A gente passa a vida toda fugindo dos clichês, ou pelo menos as pessoas que se julgam inteligentes fazem isso, ou talvez seja só eu que me ache esperta e diferente demais pra viver clichês. Mas a verdade é que, como se diz por aí, se uma coisa é clichê é porque ela dá certo, é porque ela é verdade. É um saco, porque sabendo disso, todas as nossas expectativas sobre como somos únicos desaparecem.
Por exemplo, quando um amor acaba. Você vai, chora, grita e sempre tem alguém que te fala ‘vai passar’ ou ‘o tempo cura tudo’ aí você pensa que a pessoa é uma idiota e nunca sentiu o que você sente. Mas é verdade, passa mesmo, não importa o quê. Eu até pensei outro exemplo pra não ser tão clichê assim falando de amor, mas não tem jeito, porque a maioria dos clichês fala de amor e o amor é a coisa mais cafona e clichê do mundo. E talvez por isso mesmo que eu evite falar de amor, porque parece óbvio demais, um destino a qual todos estamos fadados. Mas hoje eu vou me entregar a todos os clichês, afinal, pra quê resistir?

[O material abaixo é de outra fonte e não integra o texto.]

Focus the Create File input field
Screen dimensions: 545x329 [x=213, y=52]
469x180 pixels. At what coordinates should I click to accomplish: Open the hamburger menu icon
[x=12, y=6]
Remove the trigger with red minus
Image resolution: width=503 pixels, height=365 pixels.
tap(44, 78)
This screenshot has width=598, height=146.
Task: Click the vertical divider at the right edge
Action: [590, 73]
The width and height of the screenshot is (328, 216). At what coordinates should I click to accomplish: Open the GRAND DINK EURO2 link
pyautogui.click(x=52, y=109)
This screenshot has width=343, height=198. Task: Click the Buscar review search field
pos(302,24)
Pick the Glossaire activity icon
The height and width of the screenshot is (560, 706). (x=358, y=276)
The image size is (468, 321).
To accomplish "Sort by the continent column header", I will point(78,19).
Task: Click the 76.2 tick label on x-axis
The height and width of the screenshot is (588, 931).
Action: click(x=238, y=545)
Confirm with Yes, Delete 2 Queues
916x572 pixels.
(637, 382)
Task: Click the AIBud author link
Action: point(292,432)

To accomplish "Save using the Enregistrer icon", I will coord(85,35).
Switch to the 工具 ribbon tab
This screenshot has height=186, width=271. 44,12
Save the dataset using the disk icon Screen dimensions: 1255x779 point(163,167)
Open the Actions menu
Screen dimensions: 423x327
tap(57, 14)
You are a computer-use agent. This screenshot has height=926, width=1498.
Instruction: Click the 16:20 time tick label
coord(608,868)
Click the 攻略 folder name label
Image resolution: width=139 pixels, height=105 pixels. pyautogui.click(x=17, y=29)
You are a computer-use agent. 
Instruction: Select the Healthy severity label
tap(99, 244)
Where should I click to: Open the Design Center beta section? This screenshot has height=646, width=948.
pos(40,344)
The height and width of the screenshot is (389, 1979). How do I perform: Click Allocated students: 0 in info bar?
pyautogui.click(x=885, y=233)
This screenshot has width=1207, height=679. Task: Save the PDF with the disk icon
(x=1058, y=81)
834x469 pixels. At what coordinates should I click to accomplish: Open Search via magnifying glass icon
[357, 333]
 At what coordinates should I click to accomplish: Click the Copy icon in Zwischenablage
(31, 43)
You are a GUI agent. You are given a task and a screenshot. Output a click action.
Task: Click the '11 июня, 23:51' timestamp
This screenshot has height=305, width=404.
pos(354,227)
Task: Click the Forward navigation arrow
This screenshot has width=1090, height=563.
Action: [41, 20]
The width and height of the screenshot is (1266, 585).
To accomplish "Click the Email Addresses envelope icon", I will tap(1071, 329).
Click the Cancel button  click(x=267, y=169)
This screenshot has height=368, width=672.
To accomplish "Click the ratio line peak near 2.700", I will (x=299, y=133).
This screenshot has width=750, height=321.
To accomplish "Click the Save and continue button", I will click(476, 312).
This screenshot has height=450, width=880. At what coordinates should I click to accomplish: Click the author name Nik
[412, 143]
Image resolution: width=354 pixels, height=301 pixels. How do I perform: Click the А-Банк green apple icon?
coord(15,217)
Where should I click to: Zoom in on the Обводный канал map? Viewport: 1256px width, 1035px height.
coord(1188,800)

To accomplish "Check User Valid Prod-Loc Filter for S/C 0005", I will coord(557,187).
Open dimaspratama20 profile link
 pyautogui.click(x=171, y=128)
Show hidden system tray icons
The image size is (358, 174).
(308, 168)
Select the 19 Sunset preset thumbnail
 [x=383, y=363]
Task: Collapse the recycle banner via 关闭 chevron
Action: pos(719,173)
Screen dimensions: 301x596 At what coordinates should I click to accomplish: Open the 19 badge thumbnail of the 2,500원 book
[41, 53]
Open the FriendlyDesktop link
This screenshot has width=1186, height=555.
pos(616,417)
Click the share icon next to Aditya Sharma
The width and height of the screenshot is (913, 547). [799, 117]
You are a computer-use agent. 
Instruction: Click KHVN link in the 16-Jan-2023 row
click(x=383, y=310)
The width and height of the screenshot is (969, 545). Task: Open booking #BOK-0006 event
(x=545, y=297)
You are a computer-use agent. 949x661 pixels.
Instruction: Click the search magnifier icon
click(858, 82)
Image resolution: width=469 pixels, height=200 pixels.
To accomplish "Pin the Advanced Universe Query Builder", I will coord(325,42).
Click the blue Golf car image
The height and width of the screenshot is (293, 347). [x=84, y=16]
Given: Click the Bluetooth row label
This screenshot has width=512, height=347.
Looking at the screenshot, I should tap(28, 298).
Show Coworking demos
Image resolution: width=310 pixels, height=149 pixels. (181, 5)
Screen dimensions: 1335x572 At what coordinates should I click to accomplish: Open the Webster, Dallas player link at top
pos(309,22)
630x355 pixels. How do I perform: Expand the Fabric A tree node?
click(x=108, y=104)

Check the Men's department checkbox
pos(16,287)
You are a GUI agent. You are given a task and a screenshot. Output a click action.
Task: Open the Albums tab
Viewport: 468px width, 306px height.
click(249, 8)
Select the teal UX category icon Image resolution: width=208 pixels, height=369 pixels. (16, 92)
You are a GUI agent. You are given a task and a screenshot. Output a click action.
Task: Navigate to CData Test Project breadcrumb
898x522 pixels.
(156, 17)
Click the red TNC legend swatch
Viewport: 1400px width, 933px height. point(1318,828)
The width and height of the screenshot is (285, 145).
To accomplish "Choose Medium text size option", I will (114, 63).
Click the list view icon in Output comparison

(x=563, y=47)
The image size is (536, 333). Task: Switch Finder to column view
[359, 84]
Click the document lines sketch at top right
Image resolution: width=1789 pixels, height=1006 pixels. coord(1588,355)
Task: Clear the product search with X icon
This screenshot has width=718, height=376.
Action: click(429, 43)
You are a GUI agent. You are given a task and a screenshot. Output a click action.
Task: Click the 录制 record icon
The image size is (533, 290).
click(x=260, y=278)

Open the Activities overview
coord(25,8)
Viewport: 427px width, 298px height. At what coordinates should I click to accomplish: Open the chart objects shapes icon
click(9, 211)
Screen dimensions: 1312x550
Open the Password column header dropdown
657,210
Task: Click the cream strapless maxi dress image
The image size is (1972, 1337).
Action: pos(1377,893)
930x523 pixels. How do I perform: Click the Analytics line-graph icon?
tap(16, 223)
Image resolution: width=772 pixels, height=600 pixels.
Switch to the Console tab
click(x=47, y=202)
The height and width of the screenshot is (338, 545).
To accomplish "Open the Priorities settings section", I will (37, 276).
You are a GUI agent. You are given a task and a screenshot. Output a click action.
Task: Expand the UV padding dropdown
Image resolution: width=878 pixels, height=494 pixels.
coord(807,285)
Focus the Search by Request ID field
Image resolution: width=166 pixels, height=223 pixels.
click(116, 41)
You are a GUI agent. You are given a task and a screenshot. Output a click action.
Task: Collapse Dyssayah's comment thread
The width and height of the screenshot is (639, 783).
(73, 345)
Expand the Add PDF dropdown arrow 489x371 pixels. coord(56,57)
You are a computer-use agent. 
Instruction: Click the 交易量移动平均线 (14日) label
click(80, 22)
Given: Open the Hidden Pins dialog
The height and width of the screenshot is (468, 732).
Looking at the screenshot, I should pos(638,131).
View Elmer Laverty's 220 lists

Outro clichê que é bem irritante e bem verdade, são as borboletas. Aliás, borboleta é uma fonte inesgotável de clichê e cafonice. Dizem que a gente tem que cuidar do jardim em vez de correr atrás das borboletas, mas ninguém tem um clichê de como fazer o tempo passar mais rápido e as borboletas malditas virem até nós. Dizem também que quando você se apaixona sente borboletas no estômago, e isso é verdade, mas como eu odeio clichês eu costumo dizer que tem um carrinho de montanha russa desgovernado no meu estômago, bem mais legal.
Mas tem um clichê que não teve como eu não me render ao abrir a janela da sala hoje a tarde. Está chegando o outono, e a árvore daqui da frente do meu prédio que a há dois meses estava toda florida de flores laranjas (florida de flores sim, porque não?) agora está só com umas poucas flores resistentes, e a calçada está coberta de folhas nos tons mais variados de verde. E aí deu pra refletir sobre como tudo é um ciclo mesmo, que as folhas secas precisam cair pra outras novas nascerem, que a árvore precisa passar uns dias sem folhas e flores pra abrir espaço pra florescer de novo e querer isso. E que cada uma dessas fases é necessária e tem sua beleza.
Os clichês estão aí, sendo vomitados pra gente o tempo todo. Dá pra correr deles, mas certamente não dá pra se esconder, uma hora eles te alcançam, e fazem cair toda ilusão que exista de que somos únicos e especiais demais pra viver como os nossos pais viveram. Ainda bem que os meus clichês são todos felizes.